AP's Nossiter reports, the role of race in the '03 LA GOV race has "been a great unmentionable" since ex-HHS official Bobby Jindal's (R) loss to LG Kathleen Blanco (D). But the issue "could have been critical" to the outcome. The "nasty paradox" is that "racism, an aid to so many" Southern GOP wins "may have saved" Dems in the LA GOV race, and Jindal "may have lost because he was found insufficiently American."

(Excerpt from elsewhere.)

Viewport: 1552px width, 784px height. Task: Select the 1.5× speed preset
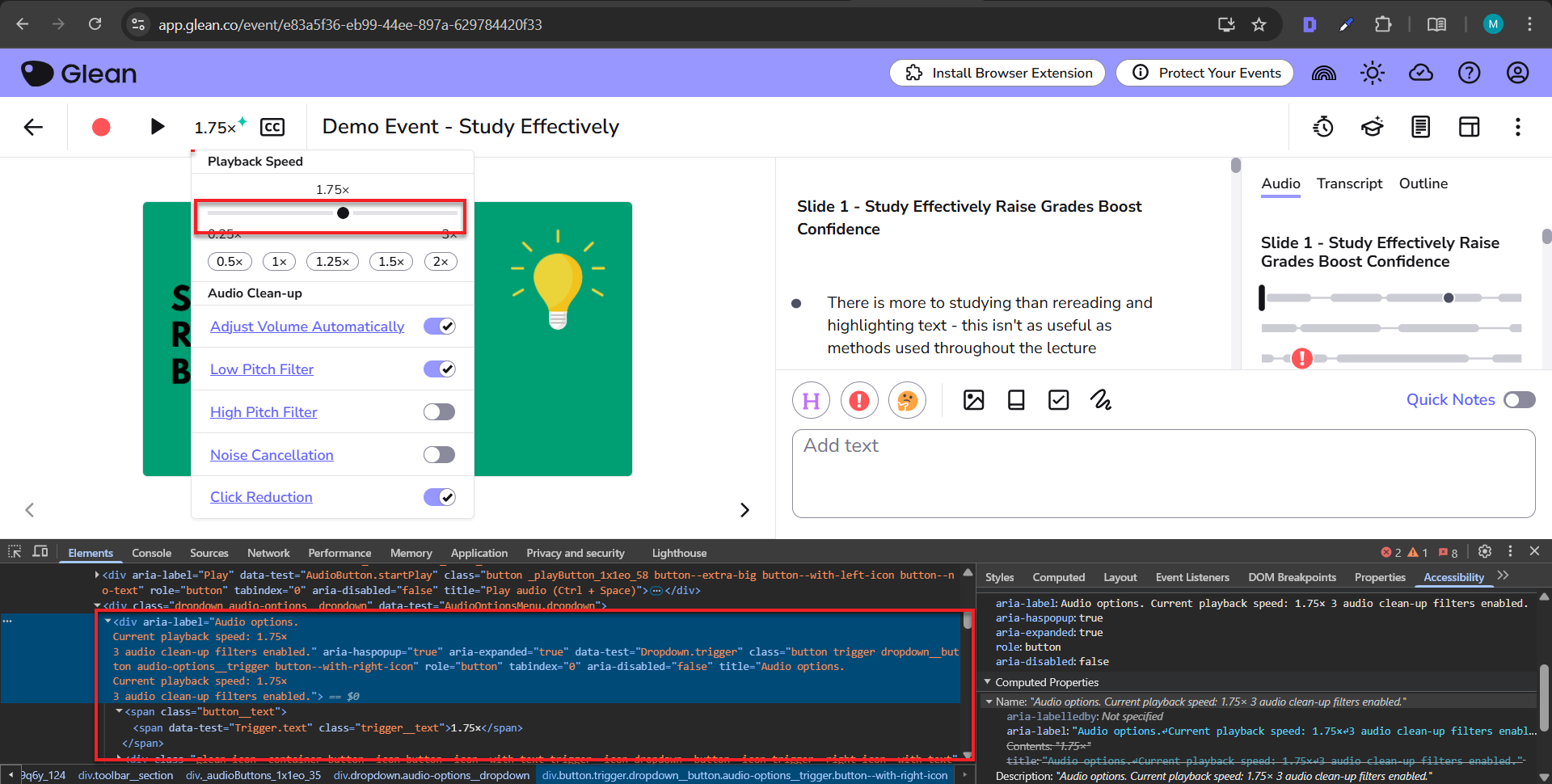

The influence of race in the campaign "can't be proved" and the only evidence is "anecdotal -- disturbing comments from voters, Jindal's rapid polling drop and suggestive vote deficits" from parrishes Bush carried "strongly" in '00. Nevertheless, "it seems clear" that Jindal's origins were not "forgotten." Blanco was reported as telling AG Richard Ieyoub (D) the night before the election: "A Hindu out-Catholic'd both of us, Richard," even though Jindal has been a "fervent Catholic all through adulthood."

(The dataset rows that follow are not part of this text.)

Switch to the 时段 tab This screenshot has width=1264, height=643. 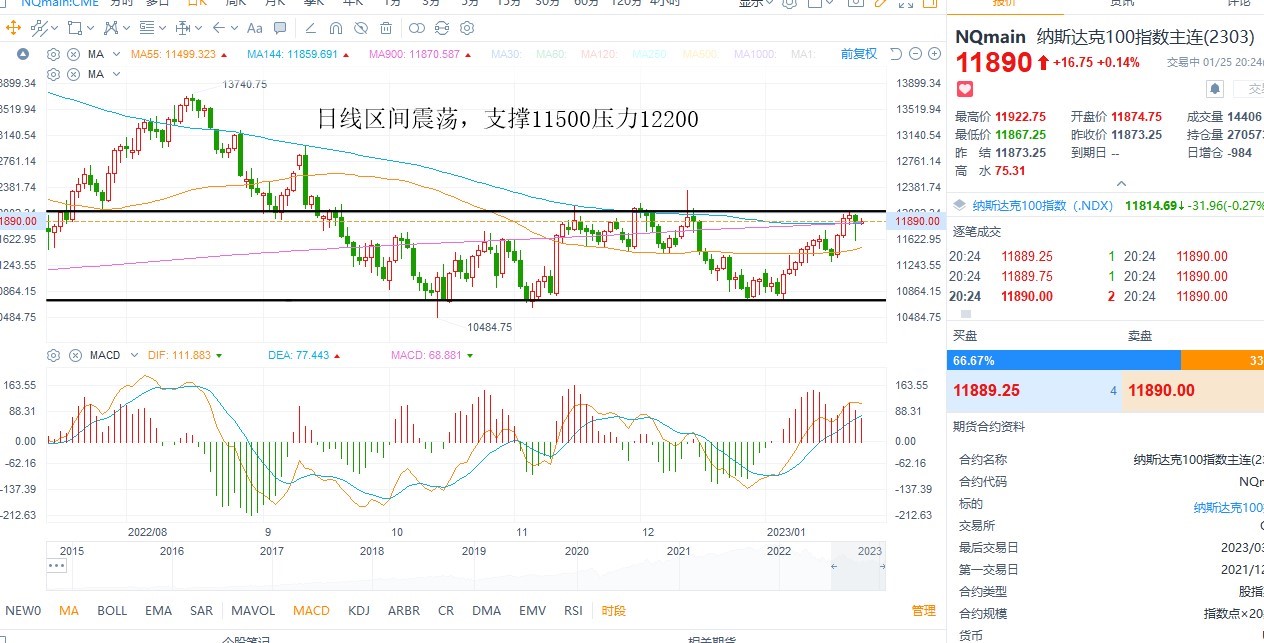tap(613, 610)
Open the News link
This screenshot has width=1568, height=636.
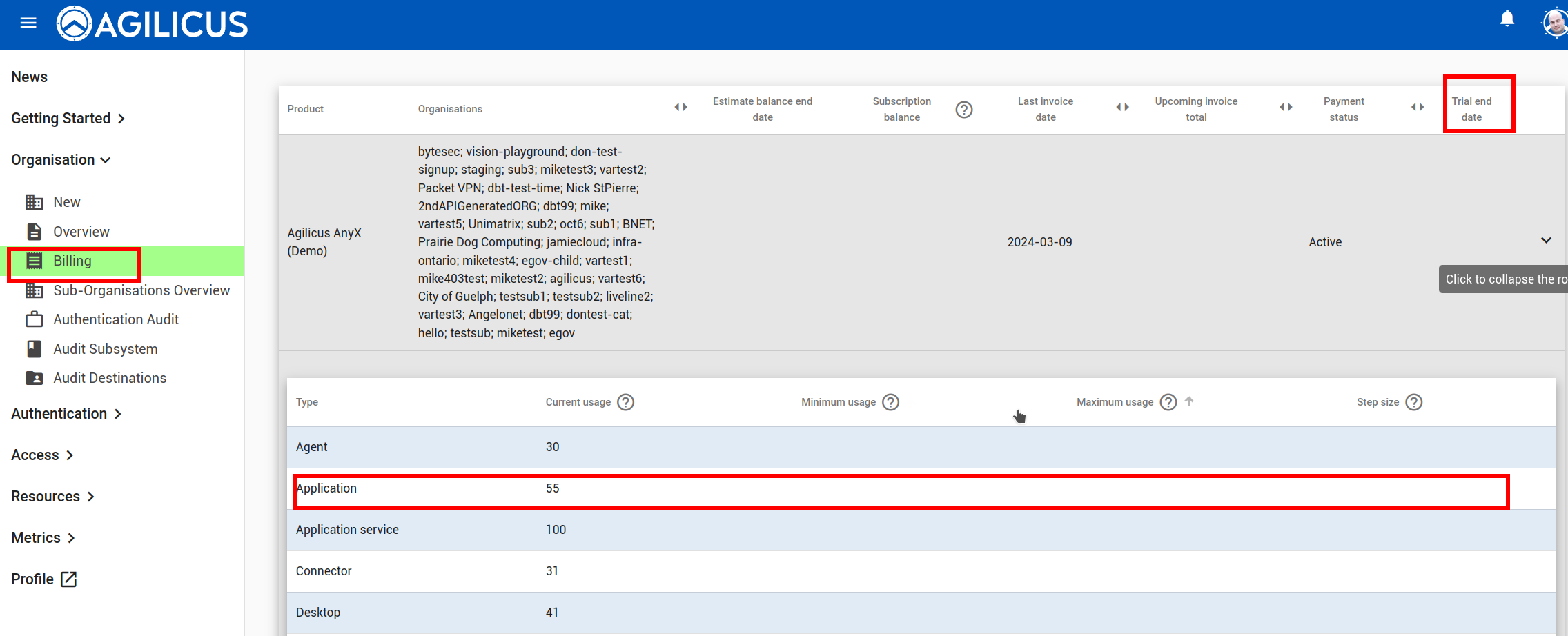(29, 77)
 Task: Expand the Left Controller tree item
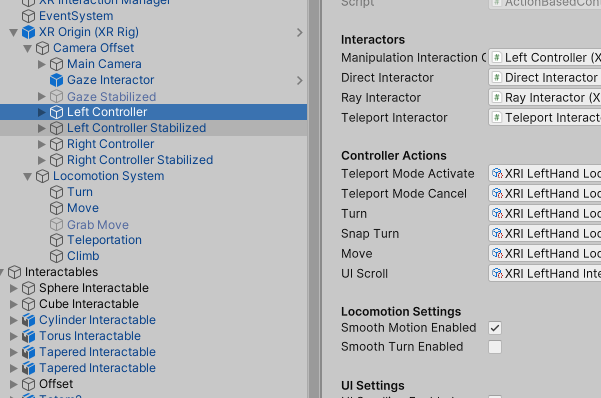[x=42, y=112]
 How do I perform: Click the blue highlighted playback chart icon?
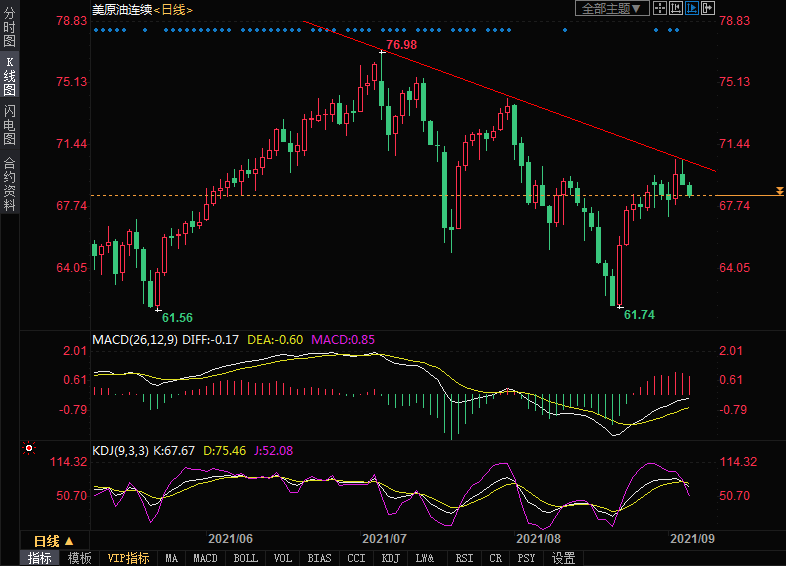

Pollster Verne Kennedy's survey had Jindal 10 points up with four days to go and then 3 points down the day before the election, but Kennedy "downplays" racism. Lance Hill, a Tulane Univ. "racism expert" says "analysts have underestimated the racial-ethnic factor" in the LA GOV race. In Bossier, Ouachita and Caddo parrishes, Jindal received 34K fewer votes than Pres. Bush in '00.: "If Jindal had been white he'd be governor right now." In Amite, LA voters spoke about the "foreigner" running for gov. "Even the mayor remarked on Jindal's problematic 'appearance,' saying he was going to vote for Blanco" (11/27).

Or Perhaps Not?

Jackson, MS Clarion-Ledger's Minor writes, nationwide GOPers were "drooling" over the possibility of Jindal winning the LA GOV race, but GOPers "crapped out, big time." Jindal was "counting on a significant black vote," but "evidently failed to pull the black vote he expected." In that courtship, Jindal kept Bush out of LA, unlike MS Gov.-elect Haley Barbour (R), remembering how Bush "turned off" blacks in the '02 LA Sen race. Blanco's "prime" strategist was Sen. Mary Landrieu (D-LA), and Blanco's win and Landrieu's role has "substantially elevated" Landrieu's "stature" in the Senate.

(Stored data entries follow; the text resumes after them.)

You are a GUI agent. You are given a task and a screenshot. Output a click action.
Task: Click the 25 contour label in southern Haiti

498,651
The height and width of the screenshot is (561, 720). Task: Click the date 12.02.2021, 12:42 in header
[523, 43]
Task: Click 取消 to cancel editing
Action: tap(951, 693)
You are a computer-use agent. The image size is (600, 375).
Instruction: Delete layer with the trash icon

Barbour's "ace in the hole" was "to tap into the state's stream of racial prejudice via the Confederacy-tinged state flag," and that "gambit" brought white voters to the polls who "otherwise would have stayed home." Blanco won without "the slightest reference" to Jindal's race. MS "can take a lesson" from LA if it's "going to claim to be a 'new' Mississippi" (11/30).

Jindal Split The Gandhi/Mother Teresa Demographic

New Orleans Times-Picayune's Alpert and Walsh write that after watching LA GOV returns at a Washington, D.C. restaurant, Toby Chaudhuri of the Indian-American Leadership Initiative said that many Indian-Americans "were hoping" for a Jindal win to "mark a turning point in terms of influence if a group that has not been very politically active." Chaudhuri: "Many of us supported Bobby ... But the fact is that he is a conservative Republican, and most Indian-Americans tends to be liberal and Democratic. So, there were a lot of mixed feelings. I like to say that Gandhi probably would not have voted for Bobby, although Mother Teresa probably would have been on his side" (11/30).